Brazil is growing its science


According to Science magazine, Brazil is now spending 1.1% of GDP on research and development. Its publication rate is growing rapidly. There is still a long way for Brazil to grow if it is to achieve world class, although it is already strong in some limited fields such as agricultural R&D. It has a long way to go to develop the science and technology to exploit the Amazon basin well and to exploit its huge offshore oil deposits. It is making a good start on the latter.

The progress is both a result of the great economic progress that the nation has made and of the priority the Government places on science, technology and innovation as a motor for future growth. The Brazilian economy picked up when Fernando Henrique Cardoso was appointed Minister of Finance in the Itamar Franco administration (1992-95) and implemented the Plan Real which stabilized the Brazilian economy. Stability and growth continued in the subsequent 8-year long Cardoso administration and the now ending 8-year long Lula administration.

In the 1990s I as a consultant helped plan a World Bank loan to the Government of Brazil that supported research and development. It was one of several such loans from the World Bank and other such loans were made by the Inter American Development Bank. Why loans, after all they had to be paid back?
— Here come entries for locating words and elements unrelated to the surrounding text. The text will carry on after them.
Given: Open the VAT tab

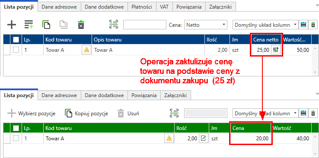Looking at the screenshot, I should click(x=164, y=7).
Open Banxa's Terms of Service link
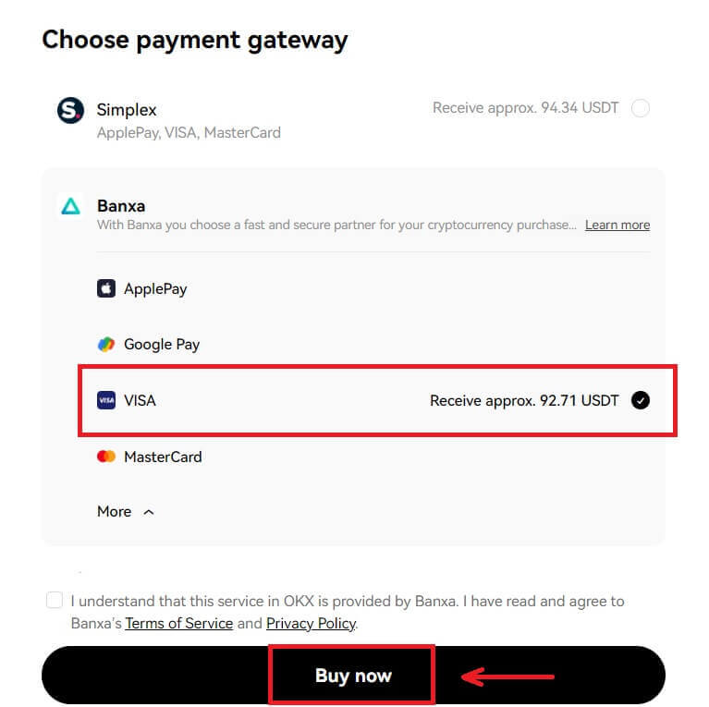 (x=178, y=623)
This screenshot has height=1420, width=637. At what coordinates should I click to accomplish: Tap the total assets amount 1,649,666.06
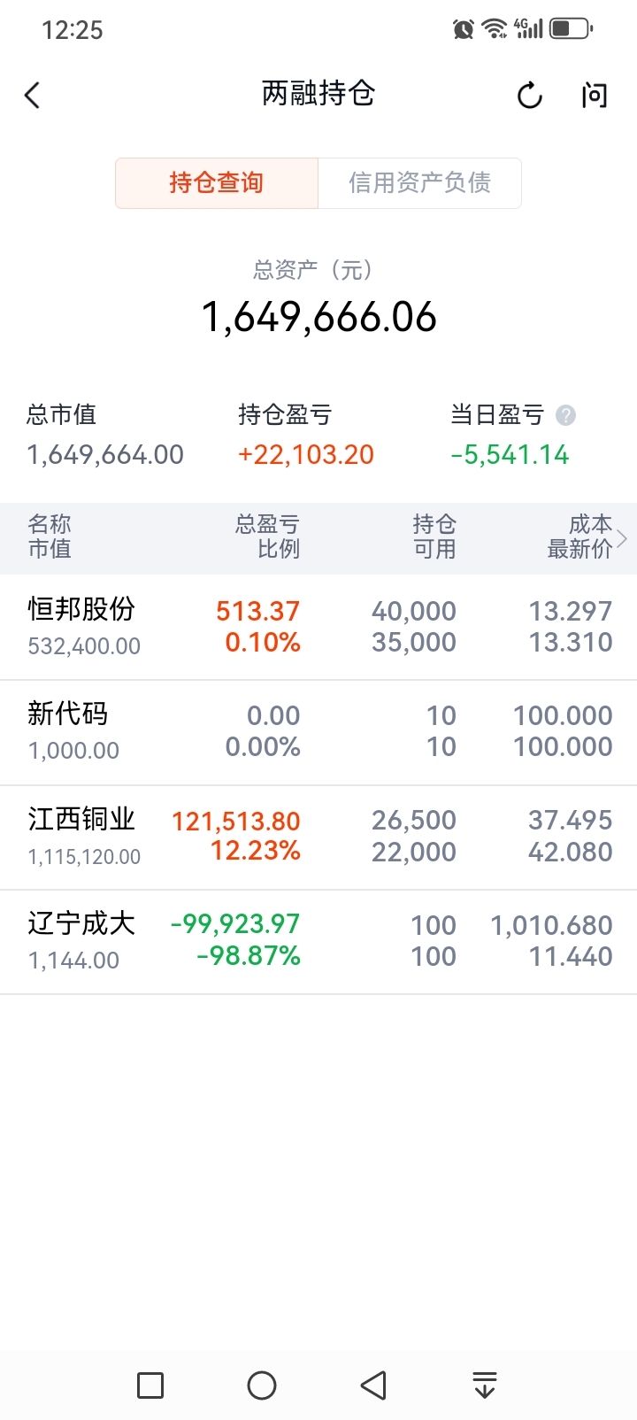[319, 318]
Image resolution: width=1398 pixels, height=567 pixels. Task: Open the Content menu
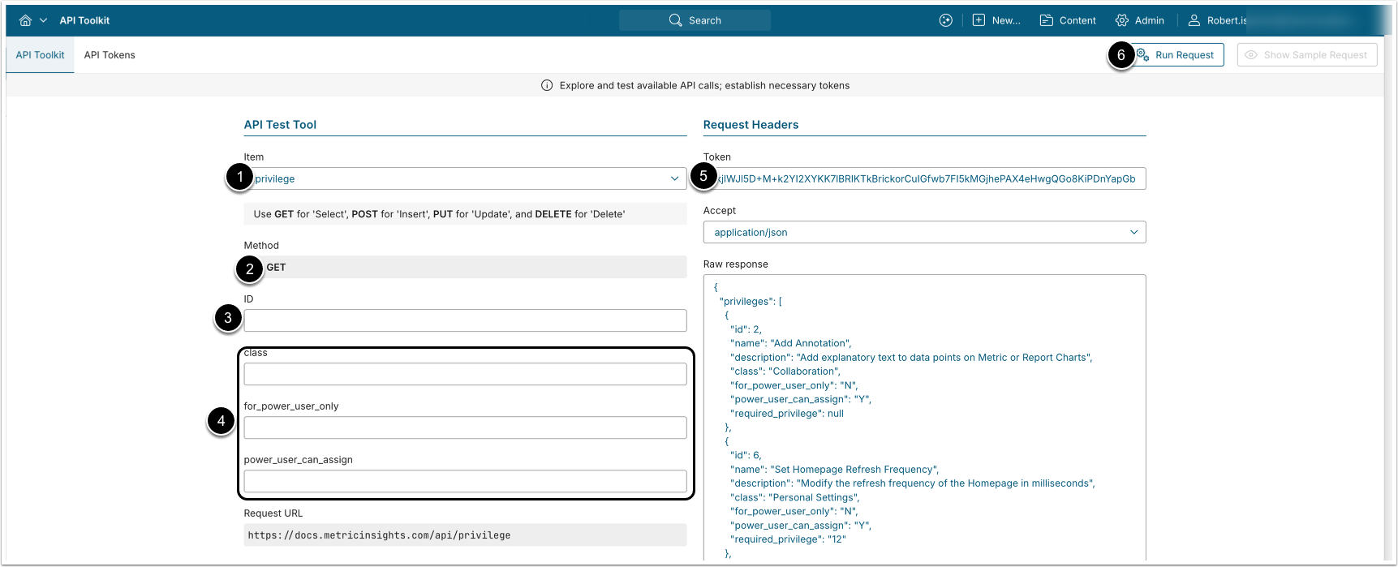point(1068,20)
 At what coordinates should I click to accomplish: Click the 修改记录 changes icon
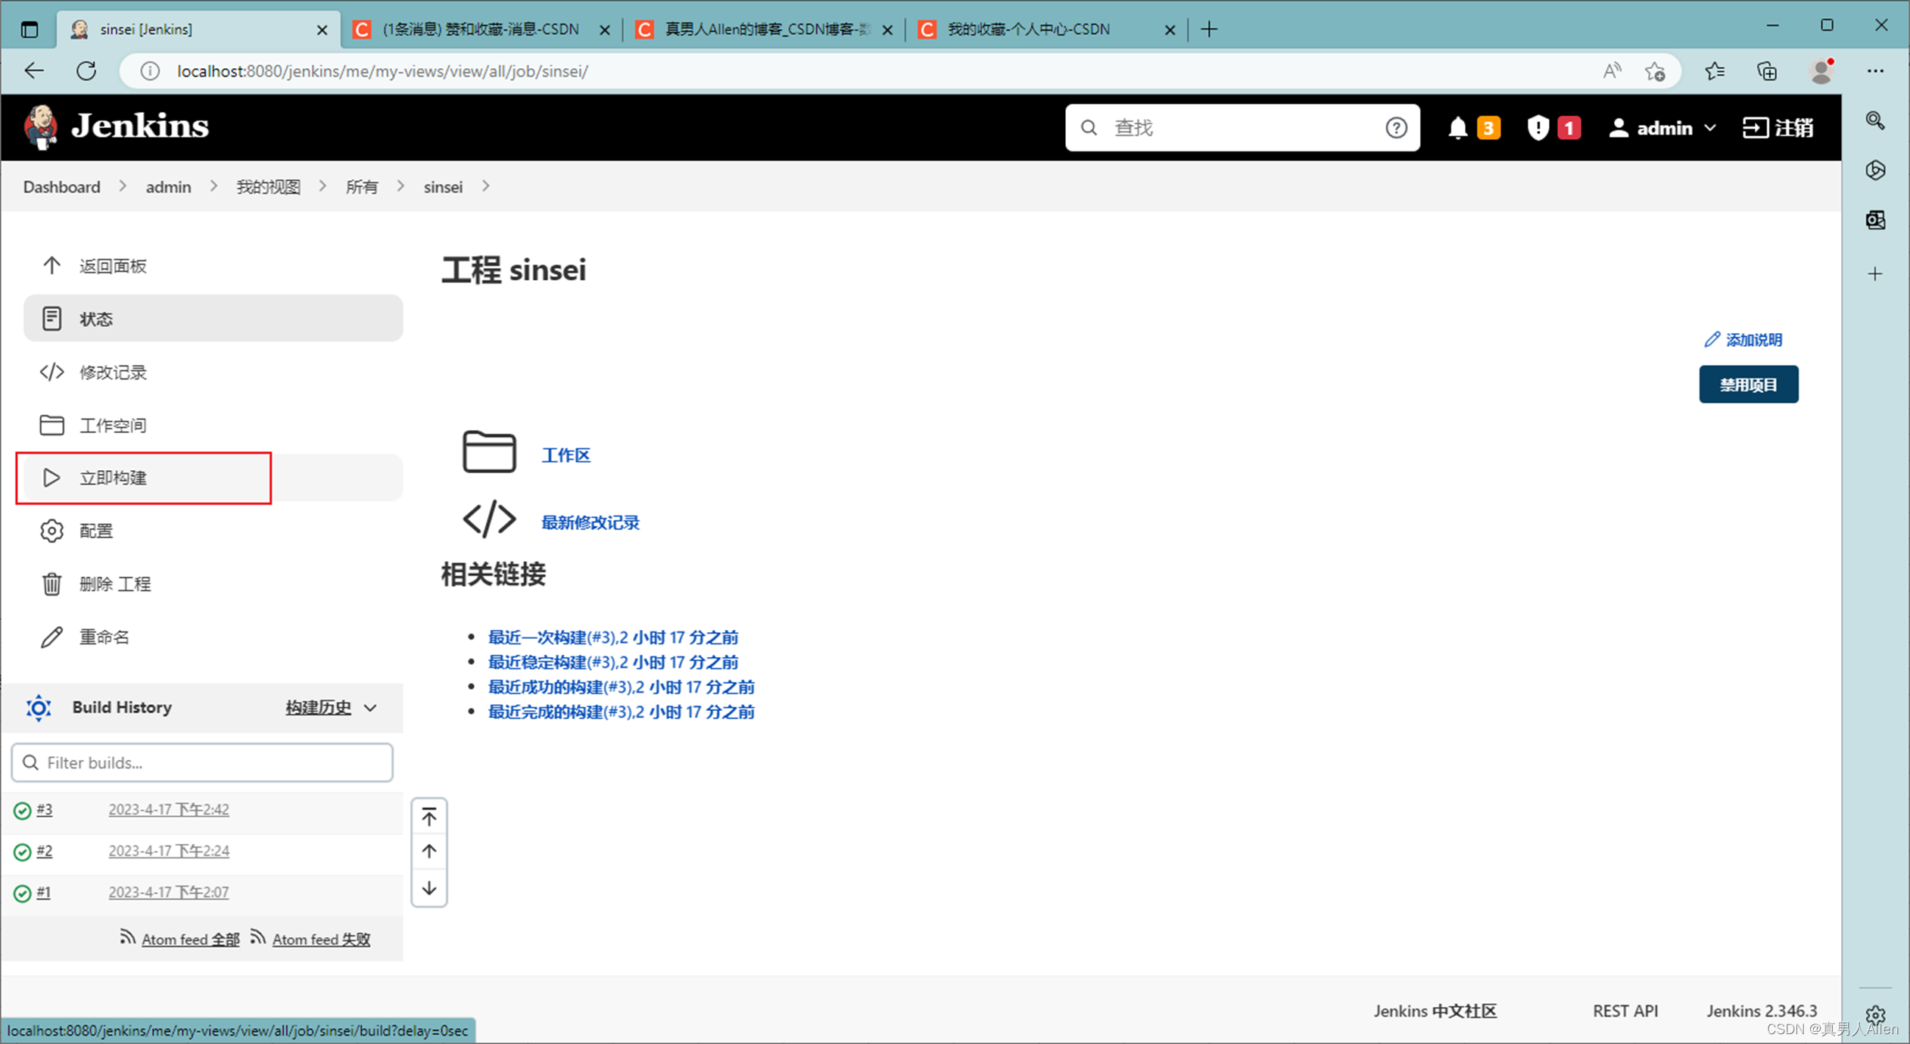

The loans made it easier for Brazil to obtain the hard currency needed to grow its research labs in a timely manner, but perhaps more important they promoted planning for support of science and technology and provided an outside advocate (the international financial institutions) for stability in the growth of support for research and development.

I am very pleased that the support seems to have worked, and that Brazilian science and technology seem well on their way to a status comparable to the potential of Brazil in the world stage.